Why Students (and Obama) Should STFU Already About College Costs

It’s back-to-college time, which means it’s the season for bitching and moaning about rising college costs, lack of access to higher education, and the pressing need for even more taxpayer-funded subsidies to the leaders of tomorrow. In just the past few weeks, we’ve been subjected to breathless reports that “college tuition costs” have risen 500 percent since 1985 and a mini campaign swing by President Obama touting more free money for students and a federally sanctioned knockoff of college guides already provided by the Princeton Review, U.S. News & World Report, Washington Monthly, Barron’s, and countless other sources.

Enough already. The plain facts are that college is still well within reach of most Americans, the wage premium for a college sheepskin remains huge, and student loans are not a new form of indentured servitude. You wouldn’t get any of that from grandstanding politicians always looking for a new way to rob Peter to buy Paul’s vote, an educational establishment that’s always on the hunt for new revenue sources, and a news media that alternates between the credulity and ignorance of, well, a first-semester freshman.

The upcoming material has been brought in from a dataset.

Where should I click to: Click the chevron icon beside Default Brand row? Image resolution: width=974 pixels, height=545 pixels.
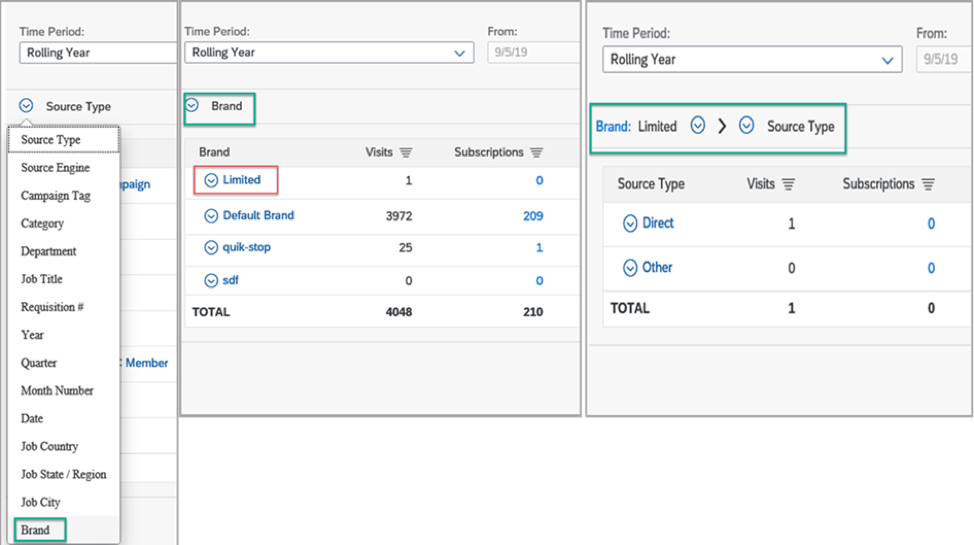pyautogui.click(x=211, y=216)
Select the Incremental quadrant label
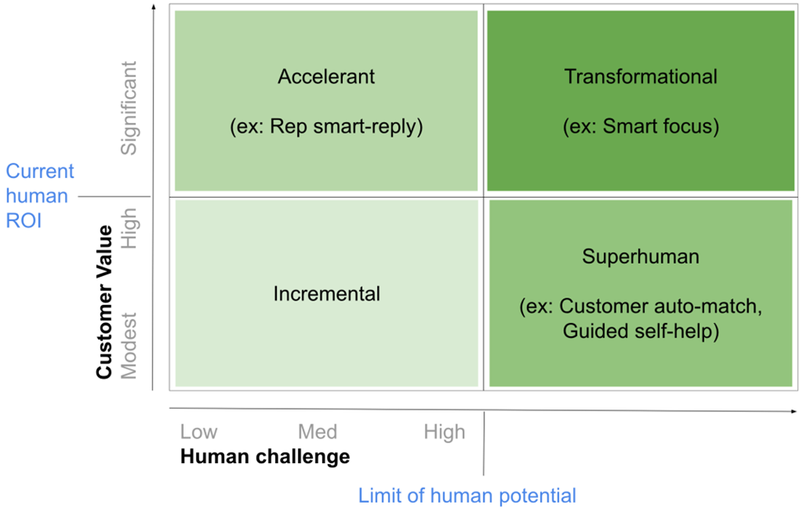The width and height of the screenshot is (803, 515). click(x=326, y=294)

According to the latest figures from the National Center for Education Statistics (NCES), total tuition, fees, room, and board at four-year colleges for the 2011–12 academic year came to $23,066 on average. For state schools, the cost was substantially less (about $16,000 per year), and for private schools, it was substantially more (about $34,000 per year). In inflation-adjusted dollars (as opposed to the unadjusted figures favored by alarmists), that’s about twice as much as costs were in 1985. As a recent New York Times headline put it, “College Costs: Rising, Yet Often Exaggerated.”